Exercise brief
In this exercise, set down every entry that follows exactly as it appears.

*** Opening Source data ***

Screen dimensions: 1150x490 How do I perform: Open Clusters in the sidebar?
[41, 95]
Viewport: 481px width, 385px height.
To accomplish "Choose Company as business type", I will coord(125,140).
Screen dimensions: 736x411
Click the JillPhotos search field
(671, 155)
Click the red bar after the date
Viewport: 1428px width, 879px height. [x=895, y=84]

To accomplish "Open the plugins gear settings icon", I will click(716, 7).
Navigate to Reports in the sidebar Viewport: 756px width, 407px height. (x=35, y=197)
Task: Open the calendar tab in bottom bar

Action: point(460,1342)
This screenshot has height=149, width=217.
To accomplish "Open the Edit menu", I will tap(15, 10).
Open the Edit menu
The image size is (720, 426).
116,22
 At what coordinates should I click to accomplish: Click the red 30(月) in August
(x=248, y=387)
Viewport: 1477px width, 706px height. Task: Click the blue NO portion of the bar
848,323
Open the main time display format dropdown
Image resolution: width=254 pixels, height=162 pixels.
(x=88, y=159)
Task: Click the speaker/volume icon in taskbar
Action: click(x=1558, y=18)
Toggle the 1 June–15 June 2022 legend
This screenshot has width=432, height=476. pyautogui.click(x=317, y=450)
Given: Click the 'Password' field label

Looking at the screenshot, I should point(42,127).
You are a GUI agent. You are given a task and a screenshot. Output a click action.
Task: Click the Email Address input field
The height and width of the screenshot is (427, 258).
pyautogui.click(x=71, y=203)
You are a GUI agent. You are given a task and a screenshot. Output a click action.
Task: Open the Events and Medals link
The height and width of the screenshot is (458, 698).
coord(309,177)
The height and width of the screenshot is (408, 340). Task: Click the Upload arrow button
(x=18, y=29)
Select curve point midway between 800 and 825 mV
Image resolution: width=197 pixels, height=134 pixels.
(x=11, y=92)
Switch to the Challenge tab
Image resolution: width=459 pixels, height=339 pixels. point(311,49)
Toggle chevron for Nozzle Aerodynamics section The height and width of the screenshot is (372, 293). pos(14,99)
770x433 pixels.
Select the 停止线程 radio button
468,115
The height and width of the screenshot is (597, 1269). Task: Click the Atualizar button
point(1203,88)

*** Closing Source data ***

Response below
Screen dimensions: 1150x490 How do I perform: Open Clusters in the sidebar?
[41, 95]
Viewport: 481px width, 385px height.
To accomplish "Choose Company as business type", I will coord(125,140).
Screen dimensions: 736x411
Click the JillPhotos search field
(671, 155)
Click the red bar after the date
Viewport: 1428px width, 879px height. [x=895, y=84]

To accomplish "Open the plugins gear settings icon", I will click(716, 7).
Navigate to Reports in the sidebar Viewport: 756px width, 407px height. (x=35, y=197)
Task: Open the calendar tab in bottom bar

Action: point(460,1342)
This screenshot has height=149, width=217.
To accomplish "Open the Edit menu", I will tap(15, 10).
Open the Edit menu
The image size is (720, 426).
116,22
 At what coordinates should I click to accomplish: Click the red 30(月) in August
(x=248, y=387)
Viewport: 1477px width, 706px height. Task: Click the blue NO portion of the bar
848,323
Open the main time display format dropdown
Image resolution: width=254 pixels, height=162 pixels.
(x=88, y=159)
Task: Click the speaker/volume icon in taskbar
Action: click(x=1558, y=18)
Toggle the 1 June–15 June 2022 legend
This screenshot has width=432, height=476. pyautogui.click(x=317, y=450)
Given: Click the 'Password' field label

Looking at the screenshot, I should point(42,127).
You are a GUI agent. You are given a task and a screenshot. Output a click action.
Task: Click the Email Address input field
The height and width of the screenshot is (427, 258).
pyautogui.click(x=71, y=203)
You are a GUI agent. You are given a task and a screenshot. Output a click action.
Task: Open the Events and Medals link
The height and width of the screenshot is (458, 698).
coord(309,177)
The height and width of the screenshot is (408, 340). Task: Click the Upload arrow button
(x=18, y=29)
Select curve point midway between 800 and 825 mV
Image resolution: width=197 pixels, height=134 pixels.
(x=11, y=92)
Switch to the Challenge tab
Image resolution: width=459 pixels, height=339 pixels. point(311,49)
Toggle chevron for Nozzle Aerodynamics section The height and width of the screenshot is (372, 293). pos(14,99)
770x433 pixels.
Select the 停止线程 radio button
468,115
The height and width of the screenshot is (597, 1269). Task: Click the Atualizar button
point(1203,88)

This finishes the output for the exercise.